Retrouvez ci-dessous la lettre transmise par Frédéric Mion aux étudiants de Sciences-Po Paris : 

Chères et Chers Collègues,

Chères Enseignantes, Chers Enseignants,

Chères Étudiantes, Chers Étudiants, 

Depuis près de huit ans que m’a été confiée la responsabilité de diriger Sciences Po, j’ai mis tout mon cœur et toute mon énergie à travailler au développement et au rayonnement de cet établissement que j’aime, au service d’une communauté d’étudiants, de salariés, de chercheurs, d’enseignants et d’anciens pour lesquels j’éprouve une admiration profonde. Je me suis toujours efforcé d’assurer ma mission avec la plus grande exigence. C’est une immense responsabilité, un grand honneur et une grande fierté.

Notre maison traverse, depuis la révélation des faits criminels reprochés à Olivier Duhamel, une période très douloureuse. Depuis ce jour, toutes mes décisions ont été guidées par la volonté de préserver notre établissement, ses salariés, ses enseignants, ses chercheurs et sa communauté étudiante de cette affaire à laquelle ils n’avaient aucune part. 

J’ai jugé en conscience que mon devoir était de ne pas quitter mon poste avant que soit menée à bien l’enquête diligentée, à la demande de la Ministre de l’enseignement supérieur, de la recherche et de l’innovation, par l’Inspection générale de l’éducation, du sport et de la recherche. 

Le rapport provisoire de cette inspection, qui m’a été adressé ce jour, confirme qu’aucun système de silence concerté ou de complaisance n’a existé au sein de notre établissement. Il ne désigne aucun manquement dans la manière dont l’établissement a traité cette affaire et aucune défaillance dans notre gouvernance. Il souligne le comportement irréprochable de l’équipe de direction qui m’entoure. Il confirme en outre que Sciences Po s’est engagé résolument, sous ma responsabilité, dans la lutte contre toutes les formes de violence sexiste ou sexuelle, et appelle à une meilleure visibilité de la cellule en charge de ces sujets, dont il souligne l’action pionnière. 

C’est là, et de loin, le plus important.

Le rapport pointe toutefois de ma part des erreurs de jugement, dans le traitement des allégations dont j’avais eu communication en 2018, ainsi que des incohérences dans la manière dont je me suis exprimé sur le déroulement de cette affaire après qu’elle a éclaté. Je mesure le trouble qui en résulte et j’en assume l’entière responsabilité.

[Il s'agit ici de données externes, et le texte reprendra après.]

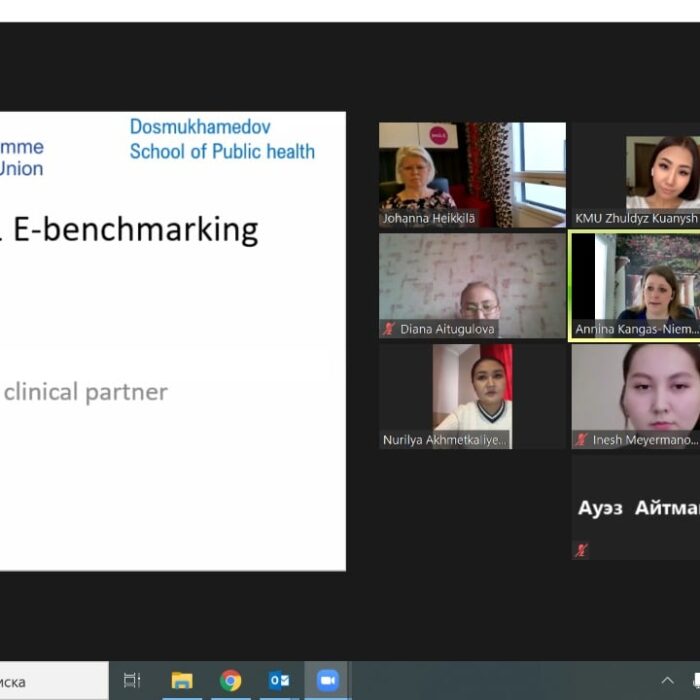Click the Zoom icon in the taskbar
700x700 pixels.
pos(327,681)
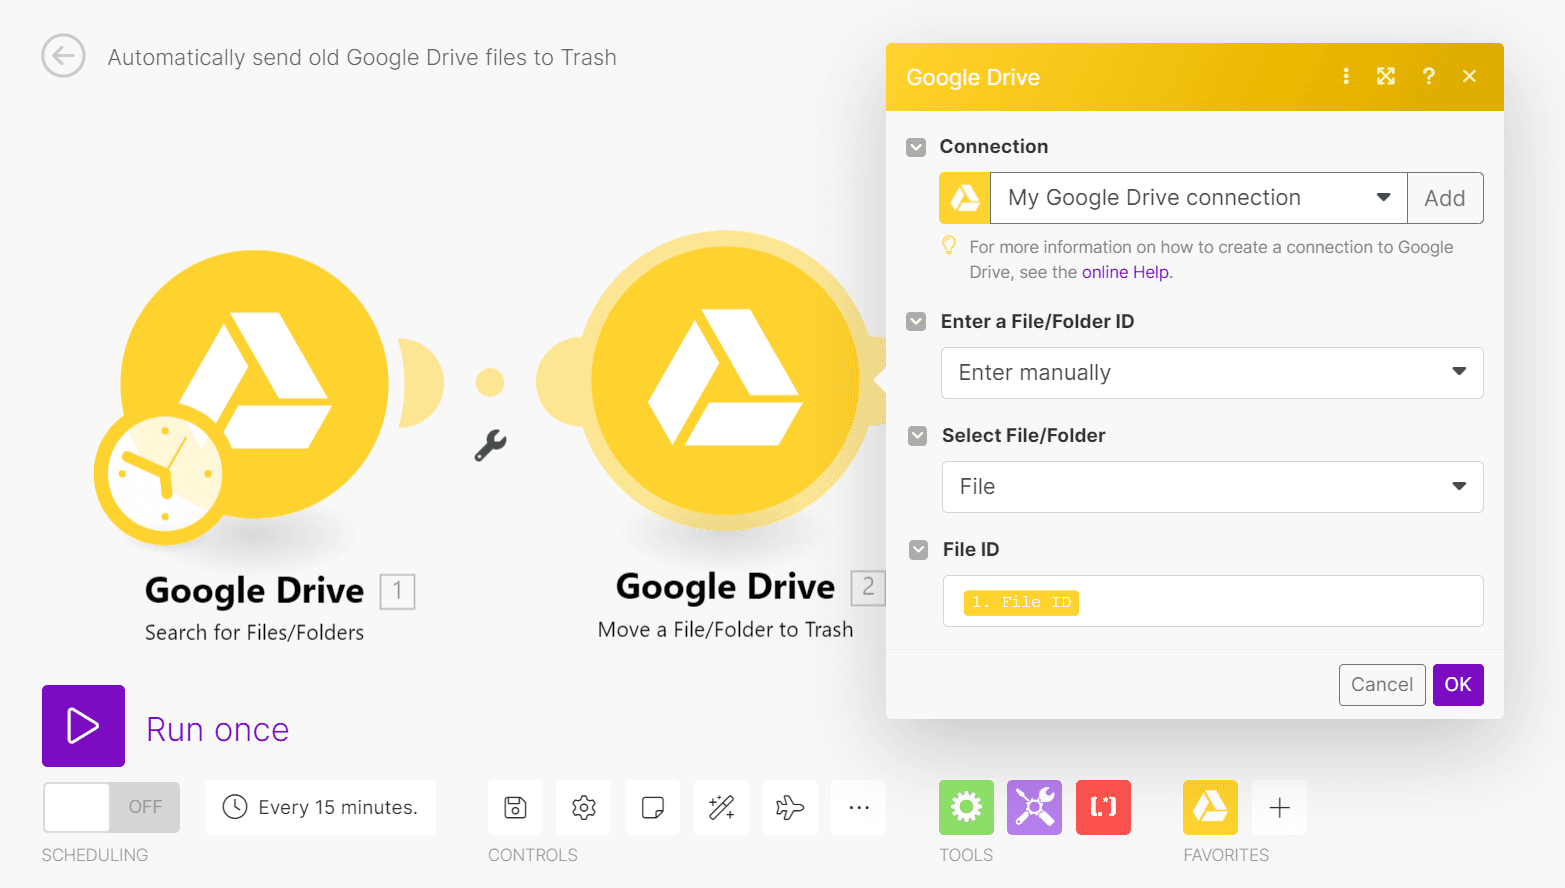Collapse the File ID section
1565x888 pixels.
click(x=917, y=549)
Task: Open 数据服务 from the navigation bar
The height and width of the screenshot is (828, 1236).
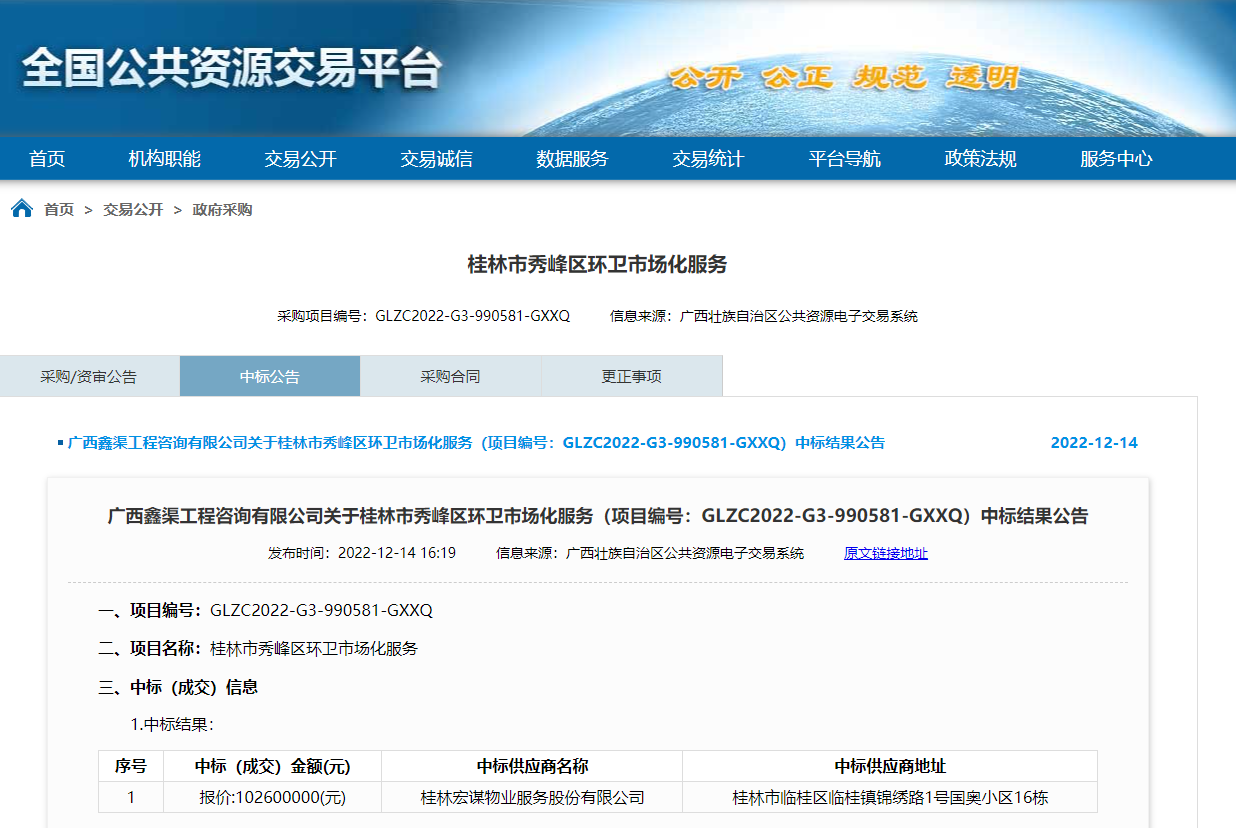Action: point(572,159)
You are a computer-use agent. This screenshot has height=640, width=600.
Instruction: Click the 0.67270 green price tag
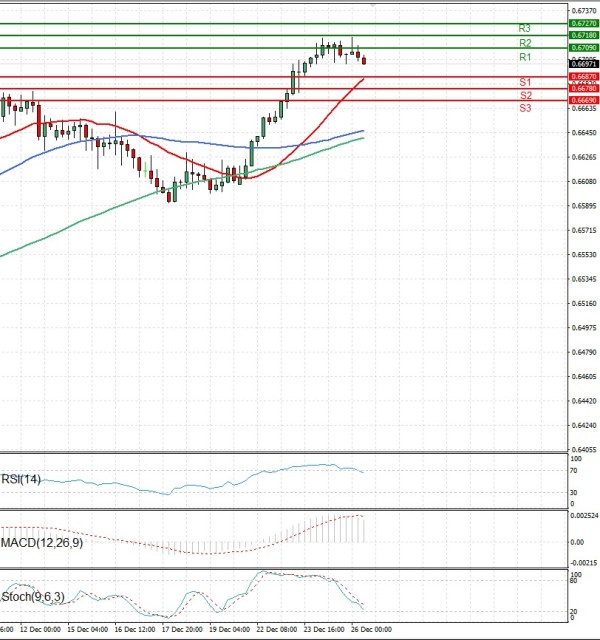point(584,23)
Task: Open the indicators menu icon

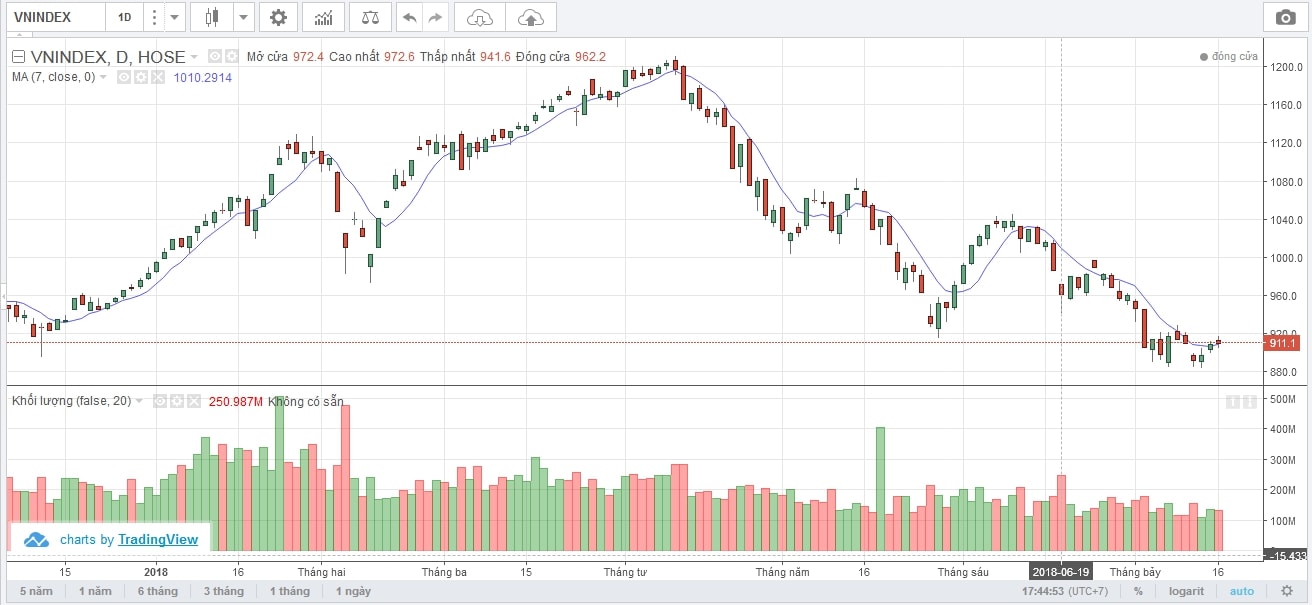Action: coord(324,17)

J'ai trop de considération pour les hommes et les femmes qui servent notre école avec talent et passion pour accepter que leur action puisse être affectée par mes décisions. C’est pourquoi j’ai décidé de présenter ma démission aux membres de nos conseils et à la Ministre de l’enseignement supérieur. J’espère qu’elle permettra le retour à la sérénité si nécessaire au travail de toutes et de tous.

Je veux dire ici à chacune et à chacun mon immense gratitude pour le travail accompli au cours de ces années et les vœux que je forme pour leur réussite et pour celle de Sciences Po.